Write out the material from the line containing "You are a computer-use" through the end of the material, replacing "row label" with "column label" and keeping everything else unchanged. Omit the pictures.
-- START Given information --
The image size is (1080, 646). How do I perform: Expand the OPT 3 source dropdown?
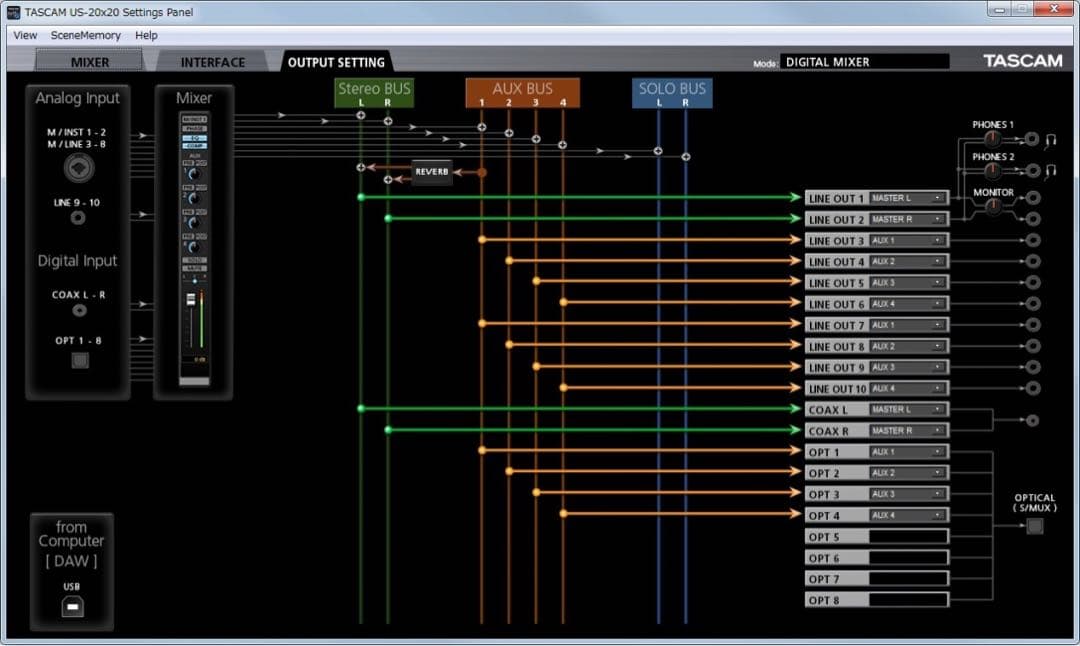(907, 494)
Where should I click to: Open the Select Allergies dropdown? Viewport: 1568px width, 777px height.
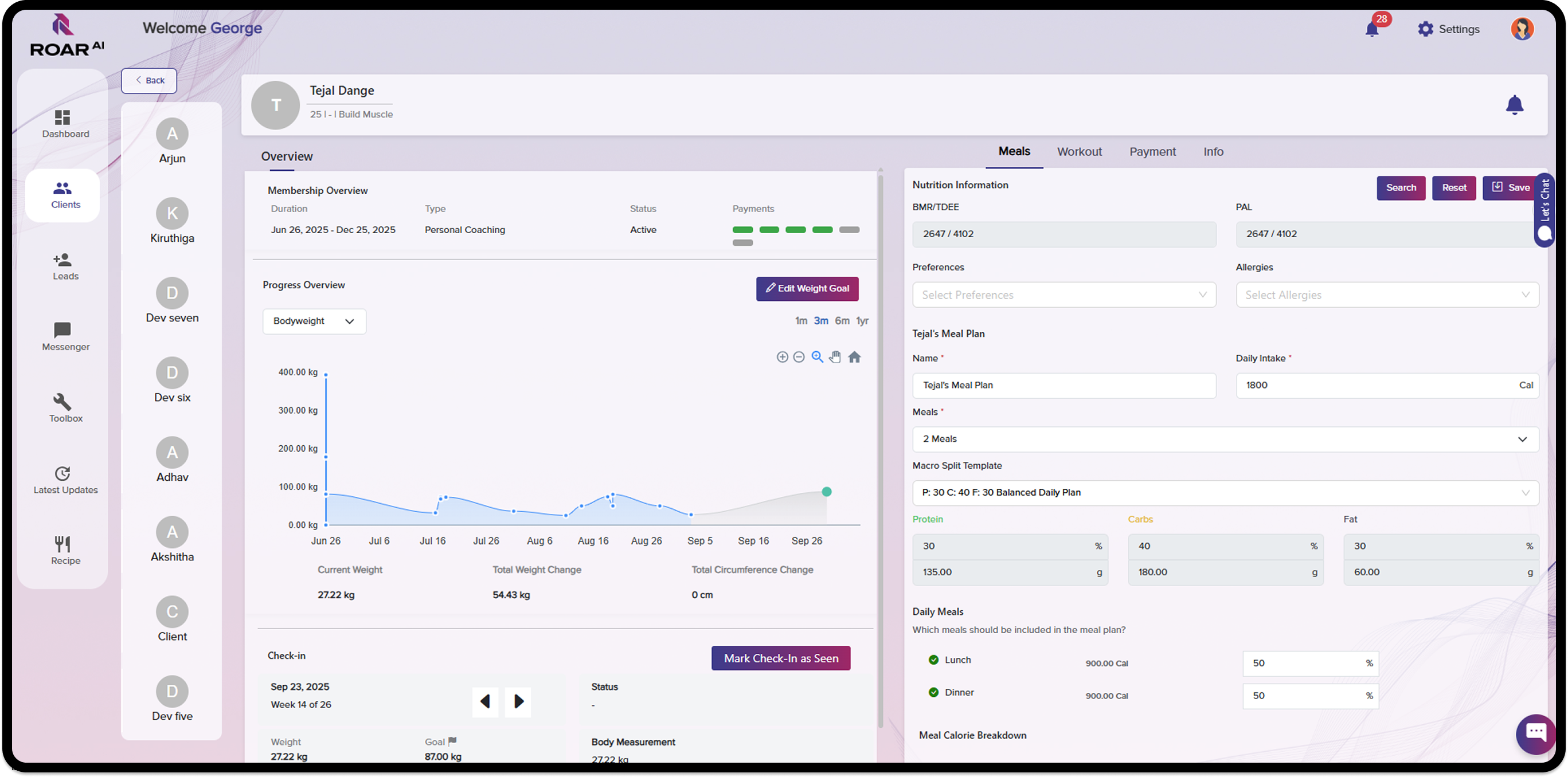click(x=1387, y=295)
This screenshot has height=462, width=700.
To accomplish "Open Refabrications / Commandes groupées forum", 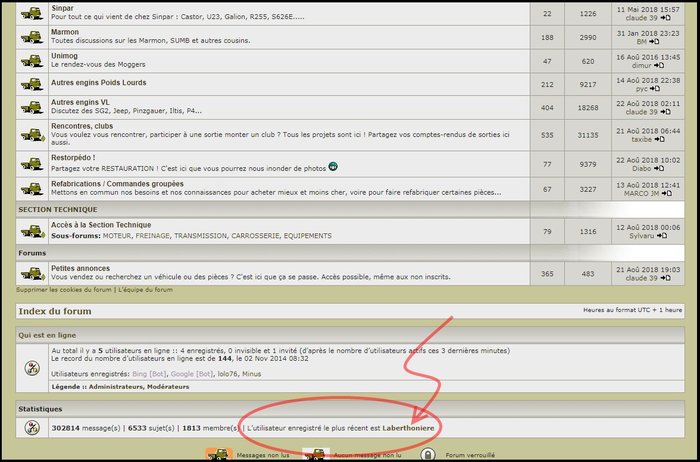I will [117, 182].
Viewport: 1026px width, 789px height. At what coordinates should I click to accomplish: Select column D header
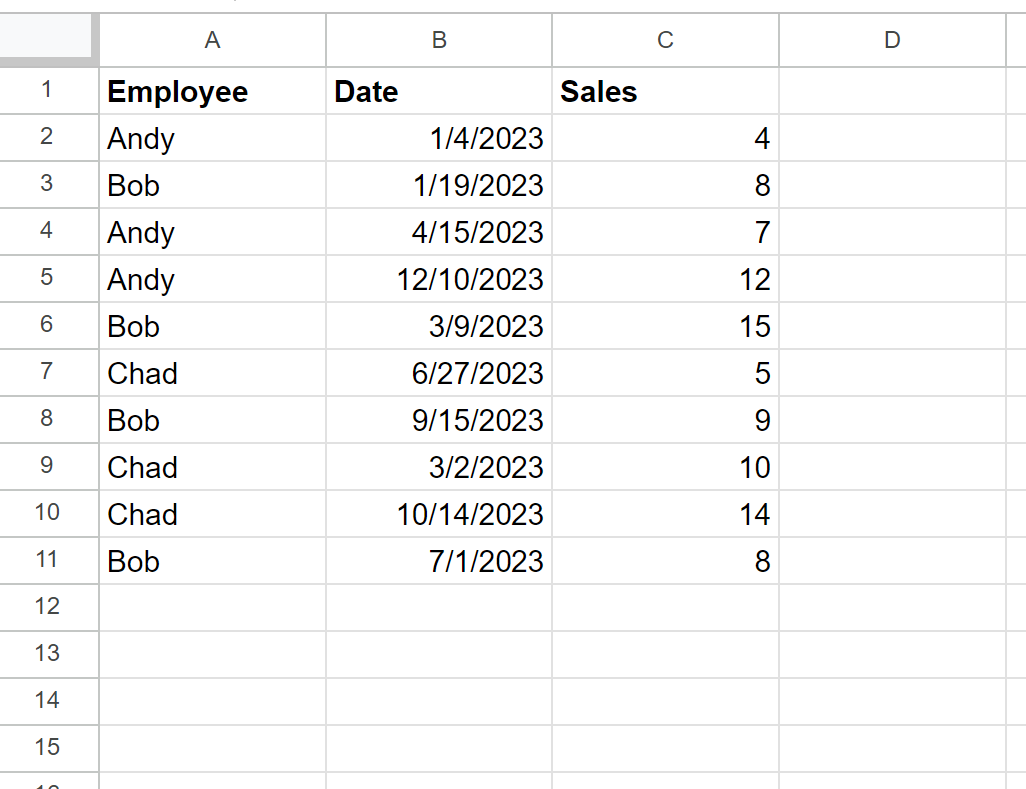893,40
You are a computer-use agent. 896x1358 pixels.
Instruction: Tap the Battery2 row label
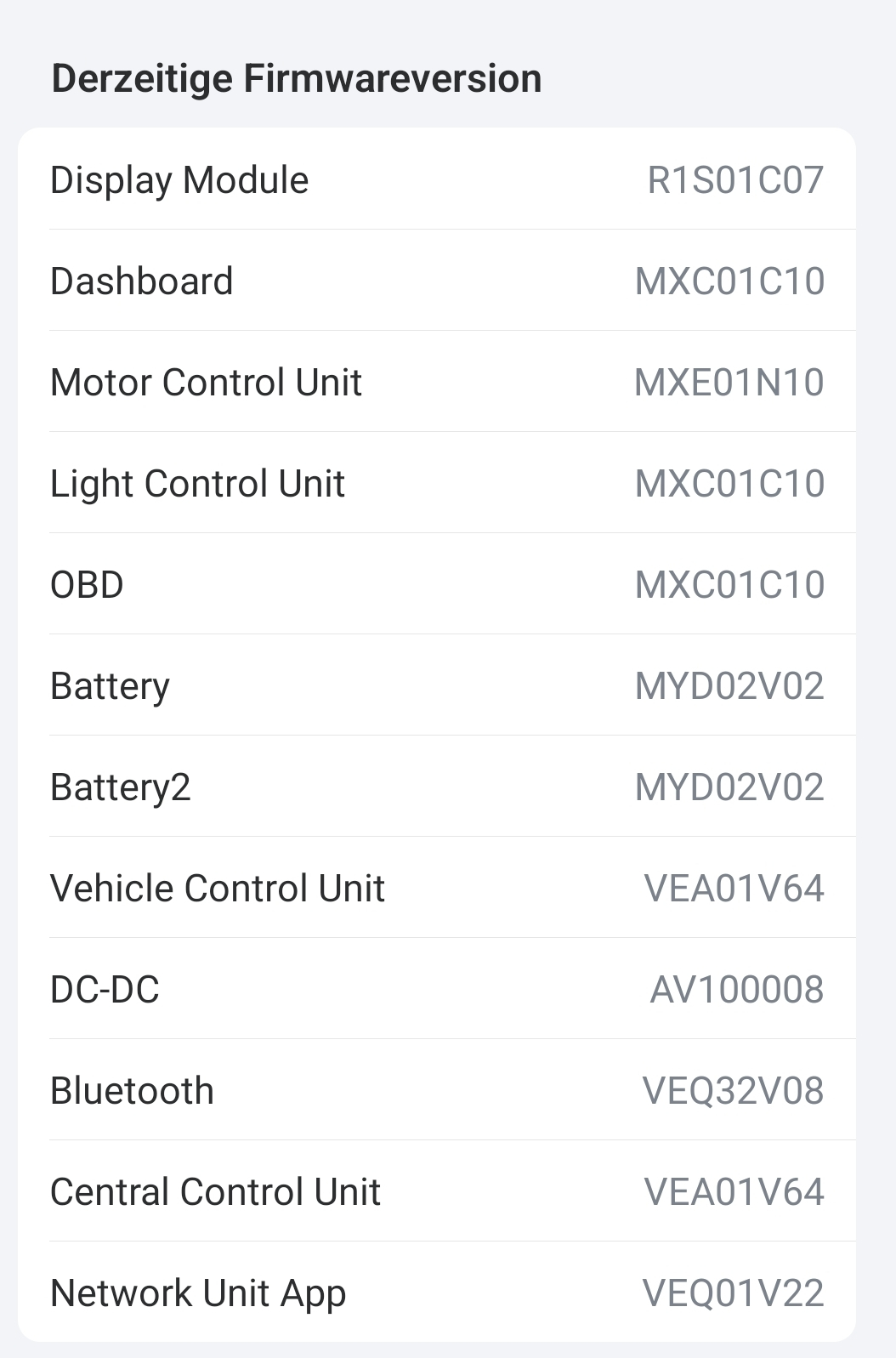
-- END Given information --
_Exercise answer_
You are a computer-use agent. 896x1358 pixels.
Instruction: Tap the Battery2 column label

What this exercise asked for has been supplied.